The Library of the World’s Best Literature. An Anthology in Thirty Volumes. 1917.

Edmondo De Amicis (1846–1908)

De Amicis, Edmondo (ä-mē’chēs). A distinguished Italian writer; born at Oneglia in Liguria, Oct. 21, 1846; died on March 11, 1908. From 1865 till the occupation of Rome by the Italian army he was in the military service of King Victor Emmanuel’s government; then he returned to civil life at Turin, devoting himself wholly to literature, in which he had already won distinction by several graphic sketches of camp life.
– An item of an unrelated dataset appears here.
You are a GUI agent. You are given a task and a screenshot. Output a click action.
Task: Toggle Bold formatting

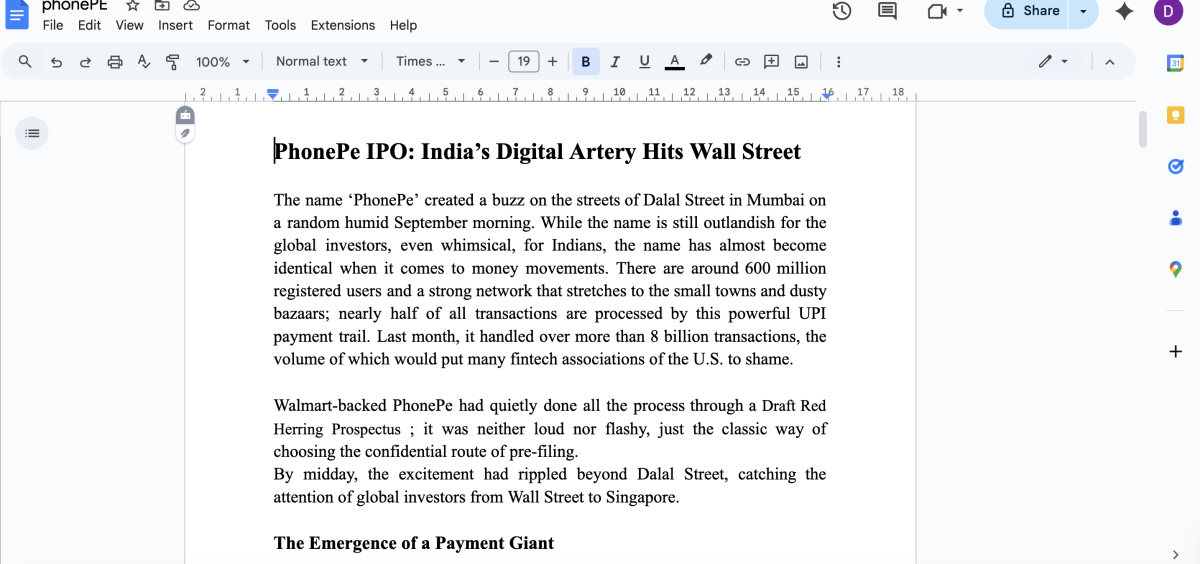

Among his writings of this kind the most noteworthy are: ‘Army Life’ (1869) and ‘Recollections of 1870–71.’ Of novels we have from his pen: ‘The College Friends’; ‘A Great Day’; ‘The Paternal Home’ (1872), and ‘Cuore’ (Hearts), published in English as ‘The Heart of a Schoolboy.’ His works of travel—including ‘Spain’; ‘Recollections of London’; ‘Holland’; ‘Constantinople’; ‘Recollections of Paris’;—‘Morocco’ had a very wide circulation, and have been translated into several languages. He published also a volume of ‘Verses.’ (See Critical and Biographical Introduction).